▶ _Instructions for the task_: Type out the data below in its entirety, exactly as given.

▼

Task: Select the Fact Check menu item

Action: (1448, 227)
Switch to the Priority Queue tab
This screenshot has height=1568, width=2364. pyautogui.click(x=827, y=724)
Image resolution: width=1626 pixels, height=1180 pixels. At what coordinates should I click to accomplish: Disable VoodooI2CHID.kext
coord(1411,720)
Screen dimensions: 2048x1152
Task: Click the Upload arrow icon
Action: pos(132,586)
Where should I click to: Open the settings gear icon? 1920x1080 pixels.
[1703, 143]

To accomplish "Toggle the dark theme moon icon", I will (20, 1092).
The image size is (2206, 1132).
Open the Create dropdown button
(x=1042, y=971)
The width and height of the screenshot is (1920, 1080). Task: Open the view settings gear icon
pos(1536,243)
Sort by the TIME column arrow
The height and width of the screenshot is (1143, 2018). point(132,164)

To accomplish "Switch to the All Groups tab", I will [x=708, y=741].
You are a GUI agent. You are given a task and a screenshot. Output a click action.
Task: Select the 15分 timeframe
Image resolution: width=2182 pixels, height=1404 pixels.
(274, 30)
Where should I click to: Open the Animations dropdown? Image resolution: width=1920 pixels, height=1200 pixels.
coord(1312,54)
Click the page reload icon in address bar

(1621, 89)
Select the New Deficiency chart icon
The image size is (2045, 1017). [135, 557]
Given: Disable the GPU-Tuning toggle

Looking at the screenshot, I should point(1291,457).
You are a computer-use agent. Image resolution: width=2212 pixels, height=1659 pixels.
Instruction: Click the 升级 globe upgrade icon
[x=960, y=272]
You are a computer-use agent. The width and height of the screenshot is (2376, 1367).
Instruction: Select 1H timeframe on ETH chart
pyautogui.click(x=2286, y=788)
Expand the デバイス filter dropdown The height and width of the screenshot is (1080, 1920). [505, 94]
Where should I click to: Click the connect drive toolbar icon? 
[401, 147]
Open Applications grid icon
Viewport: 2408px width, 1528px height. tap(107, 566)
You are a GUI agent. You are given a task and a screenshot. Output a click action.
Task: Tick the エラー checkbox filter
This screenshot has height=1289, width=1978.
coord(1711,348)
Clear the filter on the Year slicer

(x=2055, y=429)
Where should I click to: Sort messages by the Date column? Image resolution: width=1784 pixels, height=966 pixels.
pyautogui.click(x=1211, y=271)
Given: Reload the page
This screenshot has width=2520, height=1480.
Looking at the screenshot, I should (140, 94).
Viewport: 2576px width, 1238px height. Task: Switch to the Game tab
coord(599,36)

▲

▶ _Your response_:
Task: Select the Fact Check menu item

Action: (1448, 227)
Switch to the Priority Queue tab
This screenshot has height=1568, width=2364. pyautogui.click(x=827, y=724)
Image resolution: width=1626 pixels, height=1180 pixels. At what coordinates should I click to accomplish: Disable VoodooI2CHID.kext
coord(1411,720)
Screen dimensions: 2048x1152
Task: Click the Upload arrow icon
Action: pos(132,586)
Where should I click to: Open the settings gear icon? 1920x1080 pixels.
[1703, 143]

To accomplish "Toggle the dark theme moon icon", I will (20, 1092).
The image size is (2206, 1132).
Open the Create dropdown button
(x=1042, y=971)
The width and height of the screenshot is (1920, 1080). Task: Open the view settings gear icon
pos(1536,243)
Sort by the TIME column arrow
The height and width of the screenshot is (1143, 2018). point(132,164)

To accomplish "Switch to the All Groups tab", I will [x=708, y=741].
You are a GUI agent. You are given a task and a screenshot. Output a click action.
Task: Select the 15分 timeframe
Image resolution: width=2182 pixels, height=1404 pixels.
(274, 30)
Where should I click to: Open the Animations dropdown? Image resolution: width=1920 pixels, height=1200 pixels.
coord(1312,54)
Click the page reload icon in address bar

(1621, 89)
Select the New Deficiency chart icon
The image size is (2045, 1017). [135, 557]
Given: Disable the GPU-Tuning toggle

Looking at the screenshot, I should point(1291,457).
You are a computer-use agent. Image resolution: width=2212 pixels, height=1659 pixels.
Instruction: Click the 升级 globe upgrade icon
[x=960, y=272]
You are a computer-use agent. The width and height of the screenshot is (2376, 1367).
Instruction: Select 1H timeframe on ETH chart
pyautogui.click(x=2286, y=788)
Expand the デバイス filter dropdown The height and width of the screenshot is (1080, 1920). [505, 94]
Where should I click to: Click the connect drive toolbar icon? 
[401, 147]
Open Applications grid icon
Viewport: 2408px width, 1528px height. tap(107, 566)
You are a GUI agent. You are given a task and a screenshot. Output a click action.
Task: Tick the エラー checkbox filter
This screenshot has height=1289, width=1978.
coord(1711,348)
Clear the filter on the Year slicer

(x=2055, y=429)
Where should I click to: Sort messages by the Date column? Image resolution: width=1784 pixels, height=966 pixels.
pyautogui.click(x=1211, y=271)
Given: Reload the page
This screenshot has width=2520, height=1480.
Looking at the screenshot, I should (140, 94).
Viewport: 2576px width, 1238px height. Task: Switch to the Game tab
coord(599,36)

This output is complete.